Archiving Censorship in Latin America (1959-1986): A Peek Into Book Banning and State Repression
This exhibit was curated by Gloria Morales Osorio, a dissertator in the Department of Spanish and Portuguese, with editorial assistance from Laura Martin, Ibero-American Studies and Romance Languages Librarian. Displayed in this exhibit you will find texts banned and censored by regimes in Argentina, Brazil, and Cuba during the second half of the 20th century, all of which have been part of our circulating collections at Memorial Library. The exhibit asks us to engage with the labor of censorship, what it takes to make a text disappear, but also what it takes to save one. While these examples of censorship and repression are removed in time and geography, the final exhibit case encourages the viewer to engage with contemporary examples of efforts to limit and prohibit access to texts.

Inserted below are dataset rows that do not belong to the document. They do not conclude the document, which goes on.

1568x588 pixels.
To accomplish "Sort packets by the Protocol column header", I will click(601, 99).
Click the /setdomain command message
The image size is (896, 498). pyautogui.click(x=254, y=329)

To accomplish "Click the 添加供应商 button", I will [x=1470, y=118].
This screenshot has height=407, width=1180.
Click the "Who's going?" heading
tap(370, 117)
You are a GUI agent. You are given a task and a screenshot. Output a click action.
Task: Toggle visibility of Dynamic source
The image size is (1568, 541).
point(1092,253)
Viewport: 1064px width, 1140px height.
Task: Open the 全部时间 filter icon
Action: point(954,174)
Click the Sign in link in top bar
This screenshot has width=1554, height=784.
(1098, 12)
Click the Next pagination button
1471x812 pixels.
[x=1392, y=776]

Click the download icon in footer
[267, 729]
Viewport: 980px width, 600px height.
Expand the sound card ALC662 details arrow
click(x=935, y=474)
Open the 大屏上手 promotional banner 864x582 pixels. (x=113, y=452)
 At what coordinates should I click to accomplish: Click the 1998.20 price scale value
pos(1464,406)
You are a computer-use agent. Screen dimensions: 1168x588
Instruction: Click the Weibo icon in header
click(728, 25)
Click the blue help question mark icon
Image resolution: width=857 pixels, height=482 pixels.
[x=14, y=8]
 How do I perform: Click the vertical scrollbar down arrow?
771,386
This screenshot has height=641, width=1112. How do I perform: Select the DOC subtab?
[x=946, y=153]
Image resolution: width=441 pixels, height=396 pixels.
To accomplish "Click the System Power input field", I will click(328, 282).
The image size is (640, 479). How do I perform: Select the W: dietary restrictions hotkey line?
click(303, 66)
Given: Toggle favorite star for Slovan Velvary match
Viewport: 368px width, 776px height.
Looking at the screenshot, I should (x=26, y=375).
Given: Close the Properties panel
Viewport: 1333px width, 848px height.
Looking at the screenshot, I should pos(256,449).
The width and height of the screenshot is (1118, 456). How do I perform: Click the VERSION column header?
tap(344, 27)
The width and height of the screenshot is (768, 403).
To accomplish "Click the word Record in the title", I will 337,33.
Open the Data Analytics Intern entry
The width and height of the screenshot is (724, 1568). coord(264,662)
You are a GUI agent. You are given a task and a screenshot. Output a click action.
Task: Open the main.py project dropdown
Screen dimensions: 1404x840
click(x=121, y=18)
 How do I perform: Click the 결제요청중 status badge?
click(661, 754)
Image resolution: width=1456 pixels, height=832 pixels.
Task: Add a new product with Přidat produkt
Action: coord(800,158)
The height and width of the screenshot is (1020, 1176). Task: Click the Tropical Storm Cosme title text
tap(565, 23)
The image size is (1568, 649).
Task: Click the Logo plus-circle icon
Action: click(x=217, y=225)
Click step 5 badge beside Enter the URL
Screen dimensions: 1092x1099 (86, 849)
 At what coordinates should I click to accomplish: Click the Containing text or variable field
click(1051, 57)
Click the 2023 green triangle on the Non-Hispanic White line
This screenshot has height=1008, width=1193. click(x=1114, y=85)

Book banning has been inextricably woven into the history of print culture worldwide. This exhibit offers a glimpse into three Latin American countries where government officials deemed certain presses, authors, and cultural works as political threats during the twentieth century. Reflecting on censorship requires an effort to unveil what is presumed to be invisible: censors disappearing books, readers safeguarding materials, and banned authors continuing to write, all wishing their efforts to go unnoticed. In this small exhibit, you can visualize how the Argentinian, Brazilian, and Cuban states acted as subjects fixated on the archive, with the ability to confiscate manuscripts and collect, preserve, or burn books. Furthermore, although it is not depicted here, you are invited to explore the endeavors of individuals, collectives, and institutions that have used writing, reading, and sharing books as essential forms of resistance.
The exhibit will run through October 23, 2023. A digital version of this exhibit is available on the UW-Libraries Exhibits website. It includes additional resources and short translations into English of some of the banned materials.